The fun ones are where it's like about Llama or Mamba or something. And then they like generate animals in them, which is good. I think I could get much better at it and have a better segmentation system for the paragraphs and, or have like chat to PT summarize them or something like that. But I just know that within like a year, it was going to be a text to video API and I'm just going to switch it and it's going to be great.
And so I'm like laying the groundwork for infrastructure to have like multimodal. Content as multimodal content distribution, really, and I just expect it to become very fun. I mean, like even the text to voice is pretty good. I think I don't have a studio, but once [00:34:00] you have a studio, it's going to be able to generate perfect audio for whatever you want.
So another one of my dreams that is.
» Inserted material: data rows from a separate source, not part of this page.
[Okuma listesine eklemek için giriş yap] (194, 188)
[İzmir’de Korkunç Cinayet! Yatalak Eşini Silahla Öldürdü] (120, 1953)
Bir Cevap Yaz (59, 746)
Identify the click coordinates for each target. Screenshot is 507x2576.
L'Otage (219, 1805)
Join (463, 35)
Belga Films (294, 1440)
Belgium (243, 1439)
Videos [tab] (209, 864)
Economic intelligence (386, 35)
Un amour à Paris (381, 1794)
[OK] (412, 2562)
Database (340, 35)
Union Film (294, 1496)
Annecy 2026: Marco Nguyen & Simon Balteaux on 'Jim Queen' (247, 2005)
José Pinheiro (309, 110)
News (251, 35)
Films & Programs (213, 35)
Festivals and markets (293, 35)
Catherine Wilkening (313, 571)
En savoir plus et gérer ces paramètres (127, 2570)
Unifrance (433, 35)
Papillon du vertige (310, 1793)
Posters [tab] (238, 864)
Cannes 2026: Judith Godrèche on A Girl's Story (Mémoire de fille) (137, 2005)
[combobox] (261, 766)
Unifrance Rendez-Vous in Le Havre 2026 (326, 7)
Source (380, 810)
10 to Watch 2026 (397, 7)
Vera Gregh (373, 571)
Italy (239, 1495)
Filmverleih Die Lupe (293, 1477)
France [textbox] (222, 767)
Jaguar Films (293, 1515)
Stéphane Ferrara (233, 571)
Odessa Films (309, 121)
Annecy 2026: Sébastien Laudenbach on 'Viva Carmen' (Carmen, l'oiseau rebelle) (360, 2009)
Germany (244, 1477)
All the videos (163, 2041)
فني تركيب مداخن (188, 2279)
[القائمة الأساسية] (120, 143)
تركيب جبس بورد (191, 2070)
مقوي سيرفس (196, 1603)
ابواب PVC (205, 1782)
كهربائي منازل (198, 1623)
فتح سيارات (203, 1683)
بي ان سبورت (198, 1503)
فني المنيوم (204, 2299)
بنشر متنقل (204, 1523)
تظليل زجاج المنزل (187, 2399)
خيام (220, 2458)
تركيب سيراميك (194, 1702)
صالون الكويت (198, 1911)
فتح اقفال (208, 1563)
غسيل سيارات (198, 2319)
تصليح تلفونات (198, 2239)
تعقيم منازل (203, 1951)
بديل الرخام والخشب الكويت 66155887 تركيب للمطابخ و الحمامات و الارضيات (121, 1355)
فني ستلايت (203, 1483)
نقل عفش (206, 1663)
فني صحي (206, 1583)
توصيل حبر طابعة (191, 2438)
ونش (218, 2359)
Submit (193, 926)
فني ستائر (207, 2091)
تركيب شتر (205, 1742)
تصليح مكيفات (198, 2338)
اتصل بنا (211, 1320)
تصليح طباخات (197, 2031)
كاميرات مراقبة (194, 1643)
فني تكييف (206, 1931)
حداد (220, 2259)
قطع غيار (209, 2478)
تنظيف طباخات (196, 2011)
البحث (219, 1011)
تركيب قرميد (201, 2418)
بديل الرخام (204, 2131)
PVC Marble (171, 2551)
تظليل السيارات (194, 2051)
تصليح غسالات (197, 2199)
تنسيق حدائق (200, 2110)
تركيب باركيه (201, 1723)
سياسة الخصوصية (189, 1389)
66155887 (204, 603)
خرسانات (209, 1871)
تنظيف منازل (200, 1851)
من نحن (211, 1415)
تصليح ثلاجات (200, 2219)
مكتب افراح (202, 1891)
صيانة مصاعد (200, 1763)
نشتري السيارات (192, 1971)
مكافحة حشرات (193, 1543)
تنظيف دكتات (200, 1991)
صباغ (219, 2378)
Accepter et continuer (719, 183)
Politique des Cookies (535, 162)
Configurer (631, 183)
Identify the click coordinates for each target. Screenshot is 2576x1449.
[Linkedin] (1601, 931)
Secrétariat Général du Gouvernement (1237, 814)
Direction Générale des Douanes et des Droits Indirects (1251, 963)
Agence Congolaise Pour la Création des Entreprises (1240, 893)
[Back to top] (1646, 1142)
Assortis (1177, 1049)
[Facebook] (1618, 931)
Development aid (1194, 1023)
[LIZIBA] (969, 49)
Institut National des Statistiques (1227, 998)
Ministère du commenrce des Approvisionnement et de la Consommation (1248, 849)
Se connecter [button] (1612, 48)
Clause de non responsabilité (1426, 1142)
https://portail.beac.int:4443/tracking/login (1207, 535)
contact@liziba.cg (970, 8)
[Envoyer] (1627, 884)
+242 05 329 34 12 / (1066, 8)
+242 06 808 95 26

Bad for young students is I want to be able to give like a slide deck to a script that returns the five minute conference video that no one ever watches just based on like a, GPT for reading those, the slide deck and voicing yourself. So those are the silly things that I have time to do because I'm not a professor.
[00:34:29] Tri Dao: Yeah, I think these, these, these advances, these systems, like they, they do generate a lot of economic value and, and we're seeing that already. Lots of companies are now switching to using these things. And I think it's going to change the way we work as, as you mentioned, the way we work, the way we're entertained.
So I'm just very exciting future.
[00:34:47] Nathan Lambert: Yeah. Anything else? Well, thanks for coming. Try to get you guys as much. Attention as I can bring, you never know it'll go viral these days. So I think this was a great conversation. People are really hungry for basic intuitions in [00:35:00] the area. So this is good.
[00:35:02] Tri Dao: Yeah. Thank you.
Nathan is a pleasure. Absolutely.
[00:35:07] Michael Poli: for inviting us. And, maybe, if, you know, there are more questions, is there a way to maybe collect them or to, to provide readers with like listeners with, an address or something? Happy to answer anything.
[00:35:24] Nathan Lambert: Yeah. I'll, I'll include contact info in the post and various ways.
This will be out there. You'll get your comments on Substack, YouTube, Twitter. It's a mess. You've got to pay attention to 10 million streams of information these days, but you'll, you'll get contacted by people. Thankfully, for some reason, people read my stuff, but here we are. So thanks for listening.